The Nagas

Hill Peoples of Northeast India

Project Introduction The Naga Database

miscellaneous papers, notebooks and letters on Nagas by Ursula Graham Bower, 1937-1947

caption: costume
caption: kilt
medium: notes
ethnicgroup: Maruong
production:
person: Graham Bower/ Ursula
date: 1937-1946
acquirer:
person: private collection
text: The kilt was formerly assumed much later that it is nowadays (i.e. at the first Hgangi after the boy attains a suitable age) and a young man went naked until the neighbours' comments grew too pointed.
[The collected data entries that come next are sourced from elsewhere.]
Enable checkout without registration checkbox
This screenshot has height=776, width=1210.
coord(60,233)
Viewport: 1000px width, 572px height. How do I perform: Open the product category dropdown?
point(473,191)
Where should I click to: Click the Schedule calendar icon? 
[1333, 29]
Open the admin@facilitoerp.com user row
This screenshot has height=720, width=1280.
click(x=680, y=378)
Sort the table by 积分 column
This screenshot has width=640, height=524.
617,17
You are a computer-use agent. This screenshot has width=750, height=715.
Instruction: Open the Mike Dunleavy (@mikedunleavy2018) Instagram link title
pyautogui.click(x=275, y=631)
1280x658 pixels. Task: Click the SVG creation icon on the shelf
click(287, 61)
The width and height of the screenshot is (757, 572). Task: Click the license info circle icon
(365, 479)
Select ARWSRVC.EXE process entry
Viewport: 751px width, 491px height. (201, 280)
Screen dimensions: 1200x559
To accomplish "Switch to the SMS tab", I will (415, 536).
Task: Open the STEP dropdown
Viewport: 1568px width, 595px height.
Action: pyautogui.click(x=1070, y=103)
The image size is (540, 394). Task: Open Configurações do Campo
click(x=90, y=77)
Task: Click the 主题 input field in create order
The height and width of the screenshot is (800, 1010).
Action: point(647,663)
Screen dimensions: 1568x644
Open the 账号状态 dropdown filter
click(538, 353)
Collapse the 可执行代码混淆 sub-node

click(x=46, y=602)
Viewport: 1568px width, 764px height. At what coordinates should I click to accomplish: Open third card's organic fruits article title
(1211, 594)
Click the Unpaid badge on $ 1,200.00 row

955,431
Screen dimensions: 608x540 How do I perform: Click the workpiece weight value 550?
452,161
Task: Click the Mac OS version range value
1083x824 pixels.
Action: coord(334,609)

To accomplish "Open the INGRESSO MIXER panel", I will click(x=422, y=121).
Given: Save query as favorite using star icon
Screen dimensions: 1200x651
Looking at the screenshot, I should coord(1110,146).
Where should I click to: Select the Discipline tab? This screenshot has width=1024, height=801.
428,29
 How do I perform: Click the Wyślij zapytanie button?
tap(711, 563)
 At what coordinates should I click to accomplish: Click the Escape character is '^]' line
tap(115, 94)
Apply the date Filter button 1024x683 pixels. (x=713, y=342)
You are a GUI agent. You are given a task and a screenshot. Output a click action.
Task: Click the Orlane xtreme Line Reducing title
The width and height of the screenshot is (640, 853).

By present custom, a boy assumes the kilt as soon as he attains the age of puberty, but boys small for their age, especially if their parents are poor, may be made to go another full year without a kilt, and in the cold weather they are put to the greatest difficulty to be warm and yet decent, with only one small body cloth. The Maruong used to be less clothed than they are now, boys going naked later and old men discarding the kilt and wearing only a small cloth twisted round the waist with one end hanging down, Tangkhul fashion, as a nominal covering. This fashion is still to be seen, I am told, among the Nagas from Henima direction, who come to buy salt. Nowadays all elderly men wear the kilt, though they are not so careful in covering themselves as the younger men.
text: Bucks are the most careful about covering themselves, and never discard their kilts at night. If a buck's kilt should fall apart while he is asleep, some friend replaces it, lest a woman of the malik's family should come through and see. Some married men discard the kilt at night, most do not, until they are fairly elderly, but they are more casual than the bucks and nearly always hitch up their kilts at the back when they sit down, to save wear. Bucks seldom do, even in completely masculine society.